> EXERCISE BRIEF: Rescale the listing from the line with "Sort by the Seller column header" to the line with "tap(162, 320)", both included, by writing those lines out again in full, requests included, with each coordinate in the answers multiplied by 0.7 and rounded to a whole number, halves up. Leave all other numbers as they are, and output only those lines.

> SUPPLIED RECORDS:
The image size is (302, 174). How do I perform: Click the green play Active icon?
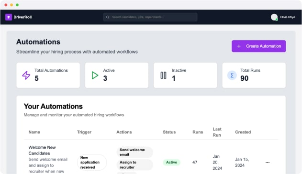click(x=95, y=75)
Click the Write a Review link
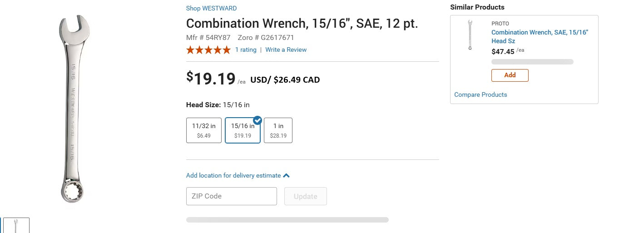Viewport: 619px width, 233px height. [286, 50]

* * *

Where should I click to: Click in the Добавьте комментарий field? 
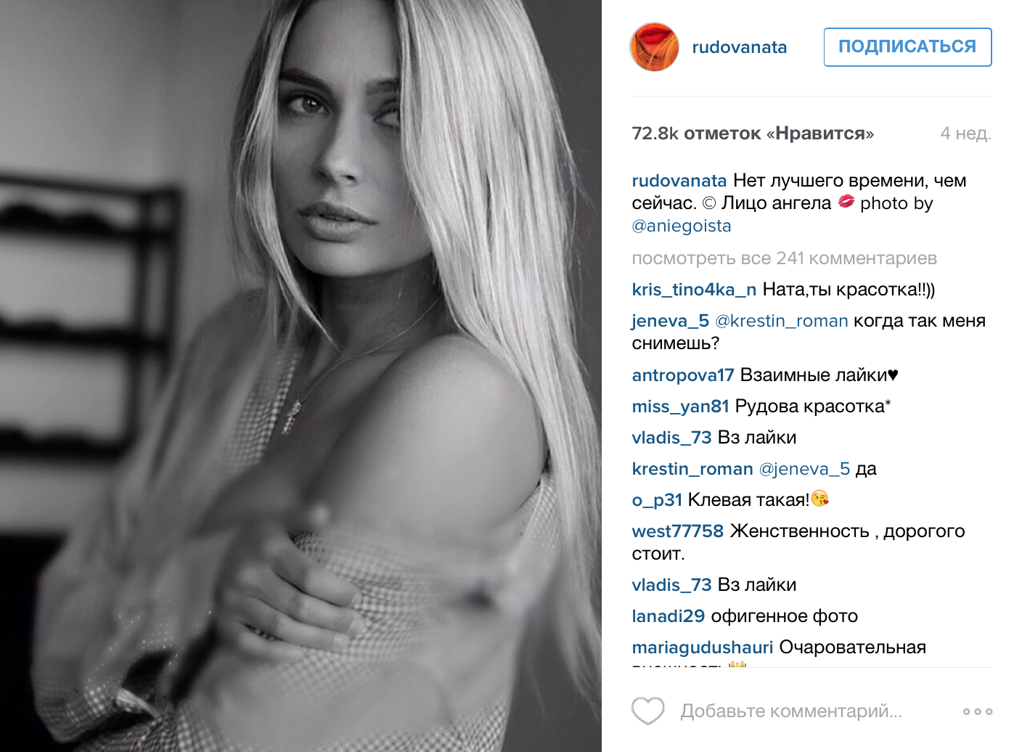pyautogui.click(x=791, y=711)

...

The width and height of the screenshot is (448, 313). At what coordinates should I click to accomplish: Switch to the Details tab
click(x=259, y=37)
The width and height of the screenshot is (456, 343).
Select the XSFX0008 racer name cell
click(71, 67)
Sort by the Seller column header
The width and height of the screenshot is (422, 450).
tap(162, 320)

> ANSWER TO THIS PROBLEM:
Sort by the Seller column header
The width and height of the screenshot is (422, 450).
tap(113, 224)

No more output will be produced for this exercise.